This Tool, published in 2015, offers practical guidance on how to reinforce national ownership and leadership while defining an inclusive vision of security as a basis for SSR. It provides an overview of potential entry points for SSR in the broader framework of national governance in a West African setting. It also suggests how to institutionalize the national leadership and coordination of an SSR process, including through strategic communication.
The Tool is primarily intended for policy and strategic decision-makers, government officials, advisers, and practitioners. It also provides members of parliament, oversight institutions, civil society organizations, and international partners with an overview of the responsibilities of national governments in SSR and how to uphold national ownership throughout the process.

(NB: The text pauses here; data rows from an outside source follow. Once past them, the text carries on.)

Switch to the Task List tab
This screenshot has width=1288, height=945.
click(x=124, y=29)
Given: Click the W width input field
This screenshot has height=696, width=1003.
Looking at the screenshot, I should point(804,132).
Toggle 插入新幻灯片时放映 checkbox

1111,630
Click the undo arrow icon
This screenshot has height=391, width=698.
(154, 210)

Without the strong political commitment of national authorities, SSR will fail, regardless of the material resources and technical expertise invested into it. SSR must be home-grown, designed to meet country-specific needs, and led by national stakeholders, who take full responsibility for it.
At the request of the ECOWAS commission, DCAF has developed several publications collectively entitled “The Toolkit for Security Sector Reform and Governance in West Africa". The main objective is to support the implementation of the Economic Community of West African States (ECOWAS) regional regulatory framework for SSR/SSG through practical advice and guidance tailored to the West African context and based on regional experiences. It specifically aims to facilitate policy development, implementation, and management of SSR processes at the national level.
This framework has been translated into practical guidance that takes into account the national contexts of West Africa and elucidates, for instance, the issues of parliamentary oversight, good financial governance of institutions, as well as the consideration of gender dimensions in SSR/SSG. One of the main challenges has been to develop tools that can be understood and used by the various stakeholders, including the Executive, the Parliament, the Judiciary, civil security sector oversight institutions, and civil society. This should contribute to the development and strengthening of a West African security strategy to support the regalian imperative of democratic governance, protection, and defence.